Caroline Lizius (24 March 1824, Aschaffenburg – 11 December 1908, Köln) was a German soprano in the Munich court music between 1844 and 1848. She also appeared in the Gallery of Beauties gathered by King Ludwig I of Bavaria in 1842.

==Life==
Caroline was born in Aschaffenburg in 1824 to Christoph Franz Lizius and Catharina Sodi. Her father was appointed as a Royal Bavarian court musician and worked as a music teacher (singing, violin) at the music school of the royal study institutions (lyceum, high school and Latin school) from 1819/20 to 1840/41.
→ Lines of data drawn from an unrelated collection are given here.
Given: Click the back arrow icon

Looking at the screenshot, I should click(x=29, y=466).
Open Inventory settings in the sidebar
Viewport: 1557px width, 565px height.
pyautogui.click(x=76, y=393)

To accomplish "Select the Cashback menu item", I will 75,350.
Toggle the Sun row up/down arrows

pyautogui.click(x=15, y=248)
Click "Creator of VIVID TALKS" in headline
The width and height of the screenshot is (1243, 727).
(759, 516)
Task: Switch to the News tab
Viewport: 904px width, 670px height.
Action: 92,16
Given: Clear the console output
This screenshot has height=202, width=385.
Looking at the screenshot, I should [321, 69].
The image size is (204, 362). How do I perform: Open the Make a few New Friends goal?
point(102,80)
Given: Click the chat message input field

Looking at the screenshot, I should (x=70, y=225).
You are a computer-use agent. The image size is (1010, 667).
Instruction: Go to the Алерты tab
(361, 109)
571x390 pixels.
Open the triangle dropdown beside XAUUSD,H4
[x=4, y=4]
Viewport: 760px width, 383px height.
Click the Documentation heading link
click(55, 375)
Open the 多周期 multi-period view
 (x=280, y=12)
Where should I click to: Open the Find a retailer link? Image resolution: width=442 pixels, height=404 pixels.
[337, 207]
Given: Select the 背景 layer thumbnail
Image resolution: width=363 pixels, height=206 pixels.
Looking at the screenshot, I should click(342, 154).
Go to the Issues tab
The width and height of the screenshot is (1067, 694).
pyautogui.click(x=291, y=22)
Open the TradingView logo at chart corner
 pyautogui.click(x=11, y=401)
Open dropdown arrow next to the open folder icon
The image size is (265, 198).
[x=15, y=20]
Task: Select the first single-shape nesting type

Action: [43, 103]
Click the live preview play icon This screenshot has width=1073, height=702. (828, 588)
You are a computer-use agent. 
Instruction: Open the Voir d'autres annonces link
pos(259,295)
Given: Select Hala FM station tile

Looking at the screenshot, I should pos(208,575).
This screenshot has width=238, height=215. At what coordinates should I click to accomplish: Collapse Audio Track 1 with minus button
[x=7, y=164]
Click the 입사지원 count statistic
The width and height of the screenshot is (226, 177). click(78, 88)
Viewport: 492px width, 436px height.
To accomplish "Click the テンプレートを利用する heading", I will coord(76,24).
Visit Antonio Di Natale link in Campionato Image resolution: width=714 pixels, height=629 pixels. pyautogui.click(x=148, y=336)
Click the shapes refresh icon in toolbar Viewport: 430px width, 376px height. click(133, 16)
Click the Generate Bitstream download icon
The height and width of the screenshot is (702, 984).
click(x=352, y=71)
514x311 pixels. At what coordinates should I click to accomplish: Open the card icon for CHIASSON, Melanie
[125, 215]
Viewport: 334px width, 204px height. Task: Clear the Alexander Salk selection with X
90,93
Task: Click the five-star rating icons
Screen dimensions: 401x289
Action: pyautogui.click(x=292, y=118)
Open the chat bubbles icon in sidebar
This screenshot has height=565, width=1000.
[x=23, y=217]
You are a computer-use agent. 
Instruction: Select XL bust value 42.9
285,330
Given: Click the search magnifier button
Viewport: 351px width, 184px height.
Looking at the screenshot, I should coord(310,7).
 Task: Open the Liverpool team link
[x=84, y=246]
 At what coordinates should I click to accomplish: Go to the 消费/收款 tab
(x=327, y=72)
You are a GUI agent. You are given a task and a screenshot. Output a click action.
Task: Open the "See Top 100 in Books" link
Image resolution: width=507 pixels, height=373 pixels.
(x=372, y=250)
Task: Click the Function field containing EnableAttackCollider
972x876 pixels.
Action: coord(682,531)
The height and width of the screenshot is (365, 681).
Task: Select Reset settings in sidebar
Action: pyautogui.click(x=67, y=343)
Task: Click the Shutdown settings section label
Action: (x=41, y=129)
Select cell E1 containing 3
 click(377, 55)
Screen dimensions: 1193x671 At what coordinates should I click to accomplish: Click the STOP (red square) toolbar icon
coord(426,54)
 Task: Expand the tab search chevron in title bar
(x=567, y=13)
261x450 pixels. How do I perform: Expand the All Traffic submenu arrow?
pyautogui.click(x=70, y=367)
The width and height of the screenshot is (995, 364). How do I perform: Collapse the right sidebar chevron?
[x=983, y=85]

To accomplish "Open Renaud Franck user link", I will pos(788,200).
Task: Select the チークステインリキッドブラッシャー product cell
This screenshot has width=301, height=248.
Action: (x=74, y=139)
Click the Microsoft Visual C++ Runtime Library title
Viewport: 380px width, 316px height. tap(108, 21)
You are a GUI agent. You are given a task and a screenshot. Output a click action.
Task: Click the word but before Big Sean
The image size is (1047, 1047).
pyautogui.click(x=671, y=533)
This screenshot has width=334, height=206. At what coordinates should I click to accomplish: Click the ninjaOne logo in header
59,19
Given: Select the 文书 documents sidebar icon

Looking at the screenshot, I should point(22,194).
When Caroline was sixteen, she met King Ludwig I of Bavaria for the first time. A short time later, she moved to Munich, where her life was financed by the king. Her father and brother also had careers during this time. The king had Joseph Karl Stieler paint her as early as 1841 and Ludwig immediately commissioned a second in 1843 as Caroline "had become more beautiful". The first portraits of her - a youthful one and the second one in a dark velvet. The king also left her "24000 gulden (over 3 million dollars) in his will if she never married, which was to be used as a dowry if she did marry."

In 1849, Caroline eventually married a legation councilor and had a son, believed to be the king's son. Lola Montez and Caroline Lizius knew each other but did not like each other. The king had promised Lola that he would only see Caroline in her presence.